DSS Tutorial: After Curves 1

This isn’t quite as crazy as the one above, but it’s still not right. That’s okay, we’re not done yet. Next, on color images, I generally go to the Saturation tab and set the saturation to 18. This works best for my camera and settings, but your results may differ. Experiment with it after you do the next steps if you’re not happy with the end results.

Now it’s time for me to adjust the curves, so I click on the Luminance tab. To really understand how to get the most out of this, you’ll need to eventually understand what each of the six sliders actually adjusts, but I’m not going to get into that here. It’s better to just experiment later with them and see the results. (Just a note: I never move the 0° slider from zero – it just raises the darkest regions of the image up, and I never want or need that. ) What I do is adjust the sliders until the luminance curve (the black line) looks like this in relation to the image histogram and click Apply (you have to click Apply to see any changes you make):

DSS Tutorial: After Curves 2

Okay! Now we’re getting somewhere. The Whirlpool Galaxy is emerging from the image. It’s not perfect (it’s really red for example), but we’re getting much closer to something I can use. I next go back to the RGB/K Levels tab, uncheck “Linked settings” and move the high mark for the red up a bunch. This actually cuts the amount of red in the image. Note that I could also fix this in Photoshop later if I wanted to, but I might as well make quick changes like this here. After I hit Apply, I get:

DSS Tutorial: After Curves 3

Okay, I’m ready to save this image now. There are still some issues I’ll need to correct, some of those will be fixed when I use a Luminance layer and others will be fixed when I adjust levels and curves in Photoshop, but that’s a topic for another time. I’ve got a good image that I could either just go ahead and use or do further processing. To create the Luminance layer, I load the L images saved by Envisage and get rid of the bad frames as described above and combine the same way this tutorial describes with the exception that I don’t change saturation or color since it’s grayscale.

Final Results

After saving both the color and luminance images as 16-bit TIFs I pull them into Photoshop, convert to 8-bit (I have an older version of Photoshop), copy the lum layer over to the color image and set it as a luminance layer. After messing with levels and combining, here’s what I wind up with:

M51-The Whirlpool Galaxy for DSS Tutorial
M51-The Whirlpool Galaxy

I hope this has been helpful. If you’ve got questions, post them in the comments and I’ll try to answer them.

8 Comments »

  1. [...] Stargazing put together an awesome tutorial for using DeepSkyStacker check it out here http://flintstonestargazing.com/2009/06/26/my-quick-deepskystacker-tutorial/ Share and [...]

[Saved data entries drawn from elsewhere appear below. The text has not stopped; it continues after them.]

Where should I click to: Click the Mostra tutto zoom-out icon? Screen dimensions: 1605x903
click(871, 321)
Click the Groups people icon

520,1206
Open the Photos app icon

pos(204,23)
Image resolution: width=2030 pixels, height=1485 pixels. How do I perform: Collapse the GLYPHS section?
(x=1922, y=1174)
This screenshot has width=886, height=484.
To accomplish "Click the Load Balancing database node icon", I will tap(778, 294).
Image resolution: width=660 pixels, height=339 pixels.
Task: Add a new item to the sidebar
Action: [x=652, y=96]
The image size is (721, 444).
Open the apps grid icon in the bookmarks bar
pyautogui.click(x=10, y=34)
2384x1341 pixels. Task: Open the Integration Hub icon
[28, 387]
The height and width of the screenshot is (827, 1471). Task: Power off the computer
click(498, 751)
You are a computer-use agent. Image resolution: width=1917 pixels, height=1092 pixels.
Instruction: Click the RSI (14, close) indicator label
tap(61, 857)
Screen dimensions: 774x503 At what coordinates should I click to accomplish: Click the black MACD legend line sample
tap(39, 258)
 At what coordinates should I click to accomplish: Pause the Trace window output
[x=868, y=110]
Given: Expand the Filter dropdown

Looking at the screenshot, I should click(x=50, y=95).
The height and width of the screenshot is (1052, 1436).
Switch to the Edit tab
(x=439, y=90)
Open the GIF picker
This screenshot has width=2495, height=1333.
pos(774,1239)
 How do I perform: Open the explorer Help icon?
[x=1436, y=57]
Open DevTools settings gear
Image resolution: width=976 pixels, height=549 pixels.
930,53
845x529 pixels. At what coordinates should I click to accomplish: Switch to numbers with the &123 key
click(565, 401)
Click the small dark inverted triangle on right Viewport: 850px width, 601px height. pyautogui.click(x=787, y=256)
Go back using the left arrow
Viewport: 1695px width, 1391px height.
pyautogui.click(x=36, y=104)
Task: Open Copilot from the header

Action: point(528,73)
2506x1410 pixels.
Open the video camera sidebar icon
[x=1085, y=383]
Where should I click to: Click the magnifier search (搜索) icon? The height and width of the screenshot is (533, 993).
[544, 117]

    Pingback by Great DeepSkyStacker Tutorial at The Suffolk Sky — June 29, 2009 @ 2:33 pm

  2. Awesome! Can’t wait to try this out! I’m really hoping I can figgure out what’s causing my “noise magnification” problem. Thanks for doing this for everyone!

    -Jason

    Comment by Jason Melquist — July 1, 2009 @ 6:53 pm

  3. Well thanks to this tutorial I have resolved my problem. Seems my settings were a bit askew for the stacking method. Now things are looking lots better! Thanks again!

    Comment by Jason Melquist — July 14, 2009 @ 10:31 pm

  4. I’m glad it helped!

    Comment by Ed — July 15, 2009 @ 4:03 pm

  5. Great tutorial, taught me a lot of things I did not yet figure out with my trial and error technique!

    Comment by james leach — August 19, 2009 @ 8:11 pm

  6. How do I use a canon eos rebel and zoombrouzer software to get the file to starstacker?

    bob

    Comment by bob — December 12, 2009 @ 7:55 pm

  7. [...] a quick thanks to Flintstone Stargazing for the Quick DeepSky Stacker Tutorial, very helpful in setting things up to stack my images. I was not able to “Mosaic” mode [...]

    Pingback by Friday was Cool and Fairly Clear, First Pics with the AT66ED at The Suffolk Sky — December 13, 2009 @ 7:07 pm

  8. Bob – I’m not familiar with zoombrouzer, but If you are taking images in RAW format, once you get those images onto your computer, I believe that DSS should be able to stack them.